(ENTRIES PROVIDED begins)

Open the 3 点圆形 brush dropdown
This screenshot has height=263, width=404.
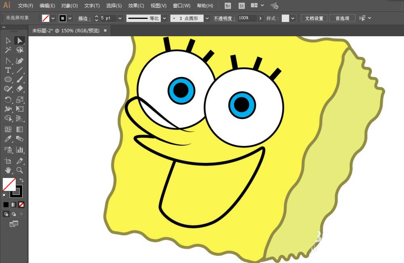[207, 19]
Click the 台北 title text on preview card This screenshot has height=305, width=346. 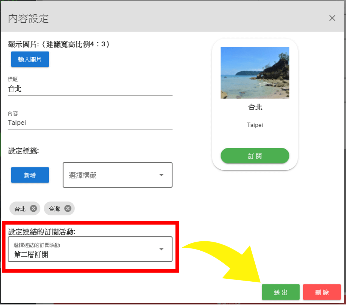point(255,107)
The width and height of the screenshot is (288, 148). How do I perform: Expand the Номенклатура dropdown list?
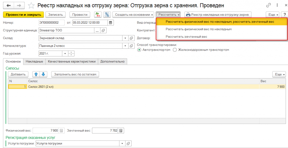pyautogui.click(x=125, y=46)
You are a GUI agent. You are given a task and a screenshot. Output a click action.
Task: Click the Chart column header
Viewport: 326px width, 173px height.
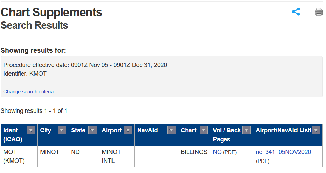click(189, 130)
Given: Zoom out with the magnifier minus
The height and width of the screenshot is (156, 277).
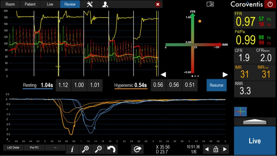Looking at the screenshot, I should 98,149.
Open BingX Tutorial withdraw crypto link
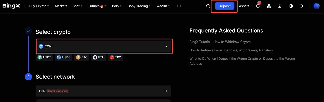 point(220,42)
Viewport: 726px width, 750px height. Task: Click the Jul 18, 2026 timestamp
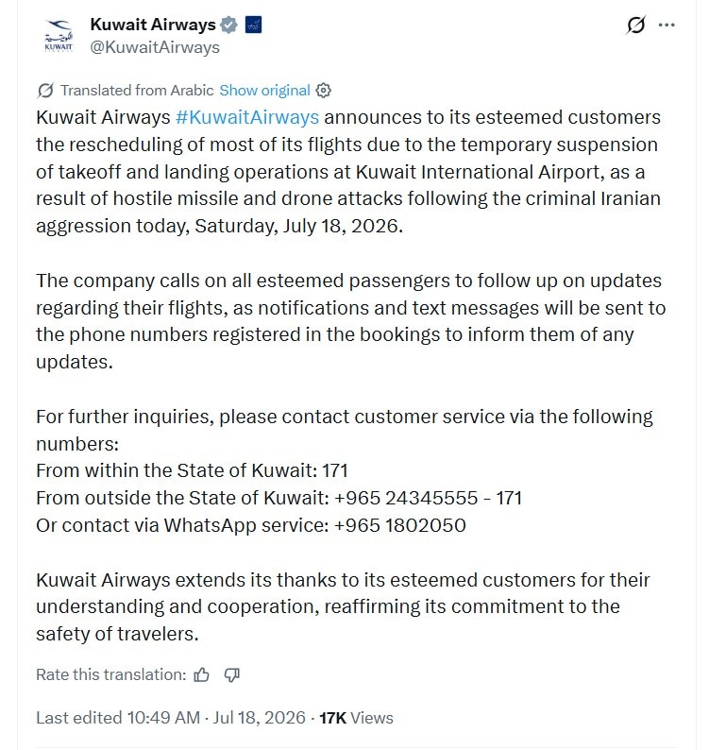pyautogui.click(x=259, y=718)
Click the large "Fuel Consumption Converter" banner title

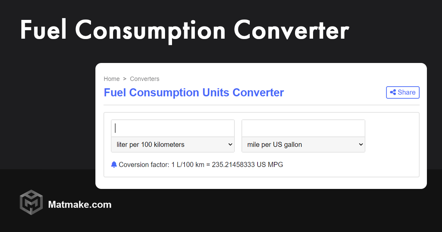click(x=184, y=30)
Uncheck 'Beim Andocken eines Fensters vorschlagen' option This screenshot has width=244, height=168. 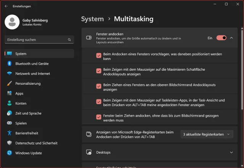point(99,55)
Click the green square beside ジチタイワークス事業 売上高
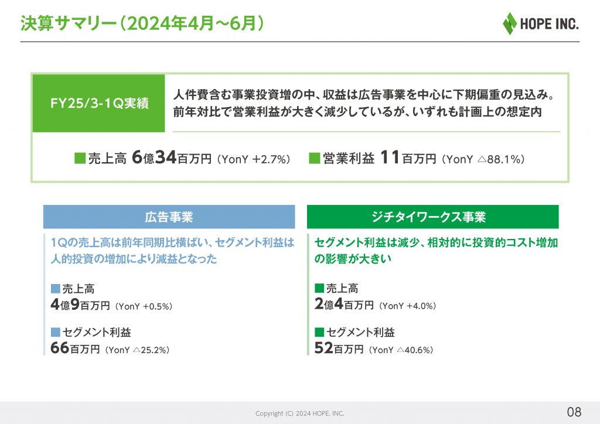This screenshot has width=600, height=424. 319,289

(ENTRIES PROVIDED ends)

- **EXERCISE OBJECTIVE**: Return exactly the lines that appear in the data above between the line containing "The width and" and the line containing "Given: Zoom out with the magnifier minus", both of which are included, and leave the pictures out.

- **RESPONSE BELOW**:
The width and height of the screenshot is (288, 148). How do I perform: Expand the Номенклатура dropdown list?
pyautogui.click(x=125, y=46)
You are a GUI agent. You are given a task and a screenshot. Output a click action.
Task: Click the Chart column header
Viewport: 326px width, 173px height.
click(189, 130)
Given: Zoom out with the magnifier minus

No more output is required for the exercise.